5. The method of claim 2, wherein said pre-cancer is adenoma.

6. The method of claim 1, wherein said diagnostic procedure is selected from the group consisting of sigmoidoscopy, mammography, prostate-specific antigen, carcinoembryonic antigen 1-18, digital rectal examination, breast self-examination, CT scan, virtual colonoscopy, MRI, PET scan, and colonoscopy.

7. The method of claim 1, wherein said diagnostic procedure is an invasive or substantially invasive diagnostic procedure.

8. The method of claim 1, wherein said diagnostic procedure is a non-genetic diagnostic procedure.

9. The method of claim 1, wherein said assay is selected from the group consisting of enumerated LOH, DNA integrity assay, mutation detection, expression assays, and FISH.

10. The method of claim 1, wherein said assay detects mutations at a genetic locus selected from the group consisting of p53, ras, APC, DCC, and BAT-26.

11. The method of claim 1, wherein said sample is a biological sample.

12. The method of claim 11, wherein said biological sample is selected from the group consisting of stool, urine, saliva, seminal fluid, blood, sputum, cerebrospinal fluid, pancreatic fluid, bile, lymph, pus, and aspirate.

13. The method of claim 11, wherein said biological sample substantially comprises cells and cellular debris.

14. The method of claim 1, wherein said step (b) is repeated at least once at a predetermined time interval.

15. The method of claim 1, wherein said step (b) is repeated at predetermined, substantially equal time intervals.

16. The method of claim 1, wherein said step (b) is repeated at substantially annual time intervals.

17. A method of monitoring cancer in a patient comprising the steps of:

(a) detecting characteristics indicative of the presence of cancer by performing a diagnostic procedure on a patient; and

(b) performing, at a predetermined time following said step (a), a non-invasive or minimally invasive genetic assay on a sample from the patient to detect characteristics indicative of the presence of cancer.

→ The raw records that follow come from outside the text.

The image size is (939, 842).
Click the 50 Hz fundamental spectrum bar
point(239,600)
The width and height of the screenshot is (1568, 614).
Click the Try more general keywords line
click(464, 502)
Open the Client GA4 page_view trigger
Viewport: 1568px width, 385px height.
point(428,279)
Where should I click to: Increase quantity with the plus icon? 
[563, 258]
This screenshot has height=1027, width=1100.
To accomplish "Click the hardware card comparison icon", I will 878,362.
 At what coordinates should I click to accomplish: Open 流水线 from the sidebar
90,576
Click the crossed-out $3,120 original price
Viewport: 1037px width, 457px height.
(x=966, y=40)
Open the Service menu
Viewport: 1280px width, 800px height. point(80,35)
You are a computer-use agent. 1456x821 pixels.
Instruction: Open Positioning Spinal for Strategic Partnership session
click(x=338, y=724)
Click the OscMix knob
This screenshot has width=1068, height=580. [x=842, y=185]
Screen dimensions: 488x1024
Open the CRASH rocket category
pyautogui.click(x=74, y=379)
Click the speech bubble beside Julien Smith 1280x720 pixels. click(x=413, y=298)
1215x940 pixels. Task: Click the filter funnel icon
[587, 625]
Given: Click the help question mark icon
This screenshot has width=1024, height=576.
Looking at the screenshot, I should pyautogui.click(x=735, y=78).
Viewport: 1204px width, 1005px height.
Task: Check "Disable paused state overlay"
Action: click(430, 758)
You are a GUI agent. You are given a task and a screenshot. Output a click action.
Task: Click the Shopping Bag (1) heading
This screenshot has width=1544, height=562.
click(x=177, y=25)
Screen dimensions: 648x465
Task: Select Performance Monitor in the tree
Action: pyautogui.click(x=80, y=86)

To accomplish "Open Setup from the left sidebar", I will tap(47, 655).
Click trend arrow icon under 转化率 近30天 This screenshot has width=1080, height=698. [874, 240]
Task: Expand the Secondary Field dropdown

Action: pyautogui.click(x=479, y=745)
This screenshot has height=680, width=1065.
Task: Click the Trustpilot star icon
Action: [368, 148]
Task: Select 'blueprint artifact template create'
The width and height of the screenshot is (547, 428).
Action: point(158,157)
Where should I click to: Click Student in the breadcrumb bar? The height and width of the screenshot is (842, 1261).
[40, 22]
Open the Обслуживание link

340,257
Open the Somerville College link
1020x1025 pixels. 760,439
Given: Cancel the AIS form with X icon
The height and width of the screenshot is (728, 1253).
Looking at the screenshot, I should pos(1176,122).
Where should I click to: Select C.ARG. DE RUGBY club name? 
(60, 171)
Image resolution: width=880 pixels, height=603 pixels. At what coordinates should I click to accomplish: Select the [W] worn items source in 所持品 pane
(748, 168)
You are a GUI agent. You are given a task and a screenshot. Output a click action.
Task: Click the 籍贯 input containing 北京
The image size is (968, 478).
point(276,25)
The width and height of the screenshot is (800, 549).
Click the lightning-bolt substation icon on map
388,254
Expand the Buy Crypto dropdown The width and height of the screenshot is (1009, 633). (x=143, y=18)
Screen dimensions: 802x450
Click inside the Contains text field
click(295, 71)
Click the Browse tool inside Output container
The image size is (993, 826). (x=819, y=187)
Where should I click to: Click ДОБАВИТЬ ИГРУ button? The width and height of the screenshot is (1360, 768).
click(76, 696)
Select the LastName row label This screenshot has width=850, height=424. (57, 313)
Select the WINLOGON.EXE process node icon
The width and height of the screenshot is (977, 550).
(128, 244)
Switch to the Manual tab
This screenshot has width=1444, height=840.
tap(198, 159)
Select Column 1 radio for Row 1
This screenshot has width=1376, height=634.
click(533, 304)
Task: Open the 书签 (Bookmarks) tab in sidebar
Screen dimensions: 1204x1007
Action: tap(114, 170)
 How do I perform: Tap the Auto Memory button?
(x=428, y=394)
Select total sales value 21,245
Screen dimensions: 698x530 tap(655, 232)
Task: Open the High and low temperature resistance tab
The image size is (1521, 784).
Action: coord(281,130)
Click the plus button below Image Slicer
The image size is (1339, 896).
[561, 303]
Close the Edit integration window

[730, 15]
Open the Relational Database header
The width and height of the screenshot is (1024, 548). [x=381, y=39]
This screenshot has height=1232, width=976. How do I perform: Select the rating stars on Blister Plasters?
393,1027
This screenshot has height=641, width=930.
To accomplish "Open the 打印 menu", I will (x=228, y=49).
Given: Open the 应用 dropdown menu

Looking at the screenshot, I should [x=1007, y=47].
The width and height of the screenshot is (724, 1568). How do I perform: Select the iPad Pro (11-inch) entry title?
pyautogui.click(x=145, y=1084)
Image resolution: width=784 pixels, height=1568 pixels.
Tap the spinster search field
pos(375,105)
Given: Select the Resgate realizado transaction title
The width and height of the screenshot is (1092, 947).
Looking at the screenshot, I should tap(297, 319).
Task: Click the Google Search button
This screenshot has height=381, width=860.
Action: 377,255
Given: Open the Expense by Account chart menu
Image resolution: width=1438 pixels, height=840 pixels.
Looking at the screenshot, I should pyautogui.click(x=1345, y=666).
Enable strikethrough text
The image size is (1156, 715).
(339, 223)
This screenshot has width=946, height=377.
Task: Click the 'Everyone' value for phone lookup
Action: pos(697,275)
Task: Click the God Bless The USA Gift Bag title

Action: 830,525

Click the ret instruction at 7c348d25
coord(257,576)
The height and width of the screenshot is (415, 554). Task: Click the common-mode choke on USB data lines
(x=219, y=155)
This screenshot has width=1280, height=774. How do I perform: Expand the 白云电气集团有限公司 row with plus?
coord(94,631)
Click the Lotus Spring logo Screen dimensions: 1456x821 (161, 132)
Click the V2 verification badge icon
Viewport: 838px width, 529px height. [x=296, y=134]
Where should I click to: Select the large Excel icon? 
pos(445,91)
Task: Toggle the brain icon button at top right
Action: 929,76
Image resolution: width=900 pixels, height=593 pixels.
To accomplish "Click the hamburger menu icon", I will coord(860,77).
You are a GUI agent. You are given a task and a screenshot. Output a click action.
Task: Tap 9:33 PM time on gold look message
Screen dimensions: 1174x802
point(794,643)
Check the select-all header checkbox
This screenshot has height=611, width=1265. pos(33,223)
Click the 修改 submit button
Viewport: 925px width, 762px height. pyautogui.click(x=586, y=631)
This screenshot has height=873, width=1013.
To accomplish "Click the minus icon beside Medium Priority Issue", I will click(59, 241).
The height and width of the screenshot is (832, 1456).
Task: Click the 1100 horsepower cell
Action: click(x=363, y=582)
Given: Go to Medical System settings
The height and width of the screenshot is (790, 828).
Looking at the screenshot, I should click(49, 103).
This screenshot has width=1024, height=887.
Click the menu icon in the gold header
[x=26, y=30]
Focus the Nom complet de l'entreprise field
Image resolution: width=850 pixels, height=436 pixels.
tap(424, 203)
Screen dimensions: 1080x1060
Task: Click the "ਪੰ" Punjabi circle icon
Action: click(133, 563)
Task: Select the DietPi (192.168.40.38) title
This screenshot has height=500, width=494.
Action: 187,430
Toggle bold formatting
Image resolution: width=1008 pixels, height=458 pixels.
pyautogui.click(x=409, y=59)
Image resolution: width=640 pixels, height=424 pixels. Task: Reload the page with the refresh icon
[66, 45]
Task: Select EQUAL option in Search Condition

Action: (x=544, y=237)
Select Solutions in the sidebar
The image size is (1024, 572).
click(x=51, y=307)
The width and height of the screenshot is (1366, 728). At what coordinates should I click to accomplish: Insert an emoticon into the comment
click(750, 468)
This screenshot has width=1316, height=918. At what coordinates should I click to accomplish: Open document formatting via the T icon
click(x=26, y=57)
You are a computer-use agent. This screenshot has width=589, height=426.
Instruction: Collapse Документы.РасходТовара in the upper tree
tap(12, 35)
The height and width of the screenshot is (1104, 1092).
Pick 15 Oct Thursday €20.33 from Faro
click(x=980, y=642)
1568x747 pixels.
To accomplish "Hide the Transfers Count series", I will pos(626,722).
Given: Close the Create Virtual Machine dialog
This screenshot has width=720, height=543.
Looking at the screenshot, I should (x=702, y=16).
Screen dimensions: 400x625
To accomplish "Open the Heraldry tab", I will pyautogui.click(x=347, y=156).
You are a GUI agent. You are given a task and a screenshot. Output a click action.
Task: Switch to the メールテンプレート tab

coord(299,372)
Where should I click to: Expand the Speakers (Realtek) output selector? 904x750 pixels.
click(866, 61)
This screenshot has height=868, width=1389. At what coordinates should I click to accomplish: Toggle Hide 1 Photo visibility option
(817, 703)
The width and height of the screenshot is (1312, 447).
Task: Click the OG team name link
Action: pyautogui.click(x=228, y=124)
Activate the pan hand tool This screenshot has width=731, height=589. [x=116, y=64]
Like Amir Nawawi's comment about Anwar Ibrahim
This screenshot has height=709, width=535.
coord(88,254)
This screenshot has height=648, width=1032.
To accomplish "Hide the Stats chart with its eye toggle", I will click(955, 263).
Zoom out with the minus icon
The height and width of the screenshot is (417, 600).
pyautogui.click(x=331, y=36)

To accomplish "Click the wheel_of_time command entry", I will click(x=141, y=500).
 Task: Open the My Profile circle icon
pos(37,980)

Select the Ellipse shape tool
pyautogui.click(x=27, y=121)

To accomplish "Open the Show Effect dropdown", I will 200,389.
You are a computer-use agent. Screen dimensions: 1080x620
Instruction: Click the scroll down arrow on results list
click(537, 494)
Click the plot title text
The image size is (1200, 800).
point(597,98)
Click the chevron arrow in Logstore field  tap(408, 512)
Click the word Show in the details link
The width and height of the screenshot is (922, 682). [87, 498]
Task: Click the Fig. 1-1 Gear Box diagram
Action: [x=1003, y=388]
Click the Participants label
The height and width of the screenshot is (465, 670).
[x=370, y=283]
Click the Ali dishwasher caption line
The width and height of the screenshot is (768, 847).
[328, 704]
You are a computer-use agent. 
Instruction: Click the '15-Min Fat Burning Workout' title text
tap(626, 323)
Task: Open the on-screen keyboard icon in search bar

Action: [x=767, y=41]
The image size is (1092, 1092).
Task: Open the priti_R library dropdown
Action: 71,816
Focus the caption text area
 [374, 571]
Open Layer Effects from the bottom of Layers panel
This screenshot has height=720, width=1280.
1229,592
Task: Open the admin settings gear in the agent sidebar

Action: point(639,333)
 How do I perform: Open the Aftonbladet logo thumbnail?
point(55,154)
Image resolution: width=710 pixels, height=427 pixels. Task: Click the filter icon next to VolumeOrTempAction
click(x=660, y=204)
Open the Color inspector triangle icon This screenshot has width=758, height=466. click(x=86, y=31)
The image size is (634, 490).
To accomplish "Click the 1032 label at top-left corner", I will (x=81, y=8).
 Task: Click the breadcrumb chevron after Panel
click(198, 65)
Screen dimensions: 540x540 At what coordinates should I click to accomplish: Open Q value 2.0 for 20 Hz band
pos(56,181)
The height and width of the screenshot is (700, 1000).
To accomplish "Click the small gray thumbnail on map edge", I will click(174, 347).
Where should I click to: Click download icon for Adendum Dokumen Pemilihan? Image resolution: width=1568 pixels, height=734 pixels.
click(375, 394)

18. A method of monitoring cancer in a patient currently undergoing treatment or having undergone treatment for cancer, comprising the steps of:

(a) performing a diagnostic procedure on a patient to detect characteristics indicative of the presence of cancerous or precancerous cells; and

(b) performing, at a predetermined time following said step (a), a non-invasive or minimally invasive genetic assay on a sample from the patient to detect characteristics indicative of the presence of cancerous or precancerous cells.

19. A method for screening for indicia of cancer in a stool sample, comprising the steps of:

(a) performing a diagnostic procedure on a patient to detect characteristics indicative of the presence of a cancerous or precancerous lesion; and

(b) performing a non-invasive or minimally invasive genetic assay to detect the presence of cells or cellular debris from a cancerous or precancerous lesion into a voided stool sample.